Required work: Having found the line that contains "井手町の遺品整理 (264, 2476)", please retype only it and every line after it up to the end of the entries, exactly as written.

:::

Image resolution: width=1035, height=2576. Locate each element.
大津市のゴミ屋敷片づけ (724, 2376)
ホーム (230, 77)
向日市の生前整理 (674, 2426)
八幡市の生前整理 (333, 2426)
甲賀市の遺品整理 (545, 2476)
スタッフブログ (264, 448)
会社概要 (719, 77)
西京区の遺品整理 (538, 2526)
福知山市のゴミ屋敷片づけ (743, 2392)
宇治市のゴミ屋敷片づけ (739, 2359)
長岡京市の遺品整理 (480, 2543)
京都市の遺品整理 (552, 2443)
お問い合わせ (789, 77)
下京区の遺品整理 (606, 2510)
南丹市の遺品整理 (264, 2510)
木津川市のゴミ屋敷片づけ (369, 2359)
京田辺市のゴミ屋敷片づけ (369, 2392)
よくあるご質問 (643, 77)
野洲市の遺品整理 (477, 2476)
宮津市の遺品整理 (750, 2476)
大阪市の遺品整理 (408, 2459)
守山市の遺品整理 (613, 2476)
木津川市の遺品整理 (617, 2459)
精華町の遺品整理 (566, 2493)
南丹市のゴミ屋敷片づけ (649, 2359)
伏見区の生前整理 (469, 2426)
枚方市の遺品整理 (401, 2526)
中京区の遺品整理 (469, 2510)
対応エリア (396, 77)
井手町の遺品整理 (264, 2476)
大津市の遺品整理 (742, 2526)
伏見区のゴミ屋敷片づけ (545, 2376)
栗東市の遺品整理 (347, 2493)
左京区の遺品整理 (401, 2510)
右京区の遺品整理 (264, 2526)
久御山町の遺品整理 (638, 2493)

:::

Answer below:
井手町の遺品整理 (264, 2476)
大津市の遺品整理 (742, 2526)
伏見区のゴミ屋敷片づけ (545, 2376)
栗東市の遺品整理 (347, 2493)
左京区の遺品整理 (401, 2510)
右京区の遺品整理 (264, 2526)
久御山町の遺品整理 (638, 2493)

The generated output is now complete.